In ogni caso, la disposizione regola la conclusione dell’istruttoria, per cui il termine in essa previsto non può essere invocato per contestare l’eccessiva durata di tutto il procedimento.

Tuttavia, anche a voler accedere alla tesi dell’interessato, non vi è stata la dedotta violazione.

Le giustificazioni, con le  quali il dipendente ha fatto presente anche di aver recuperato le ore di assenza, sono state infatti trasmesse, dopo la nota di contestazione, con atto in data 5/5/1987, pervenuto all’ente il successivo 13 maggio, mentre  la relazione è stata trasmessa al Segretario generale del CONI in data  26/5/1987, e gli atti del procedimento sono stati inviati alla Commissione di disciplina in data 5/8/1987. Nel pieno rispetto dei 90 giorni, si è dunque conclusa la fase preliminare del procedimento.

In merito agli altri motivi è sufficiente osservare che, sia le giustificazioni, sia la memoria difensiva fatta pervenire dal ricorrente sono state valutate in sede collegiale.

 La delibera della Commissione di disciplina e la delibera della Giunta esecutiva n. 138 del 3/2/1988 sono, inoltre, ampiamente motivate sul punto relativo alla gravità delle infrazioni e sulla congruità della sanzione inflitta.  L’applicazione della sospensione dalla qualifica per un mese è stata espressamente collegata, infatti, sia alle “particolari modalità di attestazione dell’attività di servizio ed al fatto che il dipendente non era sottoposto a controllo diretto” con conseguente necessità di “ massima scrupolosità nel dare preventivo avviso al dirigente in caso di assenza dal posto di lavoro”, sia alla circostanza che già in precedenza erano state contestate al ricorrente altre infrazioni per le stesse ragioni (assenza ingiustificata dal lavoro e fruizione di ferie non autorizzate).

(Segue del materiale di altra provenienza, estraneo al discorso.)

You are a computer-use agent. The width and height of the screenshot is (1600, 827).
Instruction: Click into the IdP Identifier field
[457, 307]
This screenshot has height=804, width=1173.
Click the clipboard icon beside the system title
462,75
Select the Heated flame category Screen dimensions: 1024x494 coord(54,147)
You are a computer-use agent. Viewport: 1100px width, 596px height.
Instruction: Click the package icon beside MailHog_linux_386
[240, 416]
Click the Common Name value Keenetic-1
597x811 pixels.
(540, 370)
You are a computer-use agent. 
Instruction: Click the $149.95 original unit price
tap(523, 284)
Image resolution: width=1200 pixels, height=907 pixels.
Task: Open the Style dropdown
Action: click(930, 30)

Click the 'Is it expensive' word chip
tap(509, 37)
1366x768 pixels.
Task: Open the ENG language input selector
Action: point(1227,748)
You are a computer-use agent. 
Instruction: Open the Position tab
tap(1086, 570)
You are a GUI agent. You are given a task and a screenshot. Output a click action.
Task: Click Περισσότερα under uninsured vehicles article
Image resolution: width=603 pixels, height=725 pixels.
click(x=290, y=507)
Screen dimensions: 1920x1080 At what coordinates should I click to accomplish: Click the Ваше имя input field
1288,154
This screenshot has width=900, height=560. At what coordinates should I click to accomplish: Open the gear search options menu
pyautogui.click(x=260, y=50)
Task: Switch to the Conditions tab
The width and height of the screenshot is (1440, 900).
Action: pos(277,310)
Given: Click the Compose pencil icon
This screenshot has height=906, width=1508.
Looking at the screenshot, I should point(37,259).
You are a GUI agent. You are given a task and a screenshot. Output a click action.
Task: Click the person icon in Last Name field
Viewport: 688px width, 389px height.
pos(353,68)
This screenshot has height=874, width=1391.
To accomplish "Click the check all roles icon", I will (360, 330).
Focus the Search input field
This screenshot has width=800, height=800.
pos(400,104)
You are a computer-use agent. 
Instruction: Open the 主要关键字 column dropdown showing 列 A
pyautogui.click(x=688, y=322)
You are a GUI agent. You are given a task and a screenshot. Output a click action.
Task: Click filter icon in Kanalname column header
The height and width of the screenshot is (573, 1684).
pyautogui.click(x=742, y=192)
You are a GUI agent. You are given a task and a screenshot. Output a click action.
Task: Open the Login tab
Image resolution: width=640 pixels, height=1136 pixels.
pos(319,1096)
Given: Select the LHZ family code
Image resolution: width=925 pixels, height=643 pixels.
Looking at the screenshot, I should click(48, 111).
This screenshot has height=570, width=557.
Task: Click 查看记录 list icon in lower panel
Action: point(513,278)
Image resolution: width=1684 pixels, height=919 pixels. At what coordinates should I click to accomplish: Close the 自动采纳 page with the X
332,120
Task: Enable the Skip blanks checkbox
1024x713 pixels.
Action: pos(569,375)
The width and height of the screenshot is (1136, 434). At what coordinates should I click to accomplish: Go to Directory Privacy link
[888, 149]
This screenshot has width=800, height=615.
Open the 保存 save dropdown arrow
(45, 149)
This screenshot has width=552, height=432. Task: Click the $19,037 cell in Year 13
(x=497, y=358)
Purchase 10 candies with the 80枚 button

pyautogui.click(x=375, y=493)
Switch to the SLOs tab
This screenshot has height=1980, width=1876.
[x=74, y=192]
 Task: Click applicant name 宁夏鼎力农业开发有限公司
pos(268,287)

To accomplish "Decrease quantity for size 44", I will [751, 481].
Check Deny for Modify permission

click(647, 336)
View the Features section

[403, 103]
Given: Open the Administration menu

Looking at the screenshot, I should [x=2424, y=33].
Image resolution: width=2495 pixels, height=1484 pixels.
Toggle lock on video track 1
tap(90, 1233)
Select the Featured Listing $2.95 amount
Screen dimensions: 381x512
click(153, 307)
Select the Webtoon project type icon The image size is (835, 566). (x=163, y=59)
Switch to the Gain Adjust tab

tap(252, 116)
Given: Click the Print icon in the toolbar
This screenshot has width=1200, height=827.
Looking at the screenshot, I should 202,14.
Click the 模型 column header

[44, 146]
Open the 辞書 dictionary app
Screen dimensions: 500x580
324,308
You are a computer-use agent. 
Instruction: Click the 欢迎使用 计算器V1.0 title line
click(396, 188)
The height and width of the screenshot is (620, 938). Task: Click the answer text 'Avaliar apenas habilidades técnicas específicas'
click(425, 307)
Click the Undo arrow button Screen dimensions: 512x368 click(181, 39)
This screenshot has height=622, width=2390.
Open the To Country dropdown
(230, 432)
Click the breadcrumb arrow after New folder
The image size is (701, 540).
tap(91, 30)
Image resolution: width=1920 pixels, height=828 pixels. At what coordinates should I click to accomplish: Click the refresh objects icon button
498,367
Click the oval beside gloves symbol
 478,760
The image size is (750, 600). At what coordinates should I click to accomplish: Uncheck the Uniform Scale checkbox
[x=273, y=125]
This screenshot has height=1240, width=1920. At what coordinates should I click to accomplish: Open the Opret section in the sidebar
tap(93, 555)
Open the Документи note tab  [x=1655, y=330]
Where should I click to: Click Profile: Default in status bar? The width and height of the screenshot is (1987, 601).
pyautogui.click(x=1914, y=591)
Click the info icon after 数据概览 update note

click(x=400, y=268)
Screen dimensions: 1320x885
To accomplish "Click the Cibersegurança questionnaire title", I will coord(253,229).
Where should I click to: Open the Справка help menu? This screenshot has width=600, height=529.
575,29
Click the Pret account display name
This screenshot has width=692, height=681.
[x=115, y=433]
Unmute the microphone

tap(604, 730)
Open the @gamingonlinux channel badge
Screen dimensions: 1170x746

Nei limiti della sindacabilità del potere sanzionatorio, il provvedimento, seppure ispirato a grande rigore, non appare dunque né illogico né irragionevole.

Sulla base del complesso delle considerazioni svolte, il ricorso va pertanto rigettato.

Sussistono giusti motivi per compensare tra le parti le spese di giudizio.

P.Q.M.

Il Tribunale Amministrativo Regionale del Lazio, sezione terza ter, rigetta il ricorso in epigrafe.

Spese compensate.

Ordina che la presente sentenza sia eseguita dall'autorità amministrativa.

Così deciso in Roma, alla camera di consiglio del 6 febbraio 2003, con l'intervento dei sigg.

Francesco Corsaro                 - presidente;

Lucia Tosti                             - consigliere estensore;

Stefania Santoleri                    - consigliere.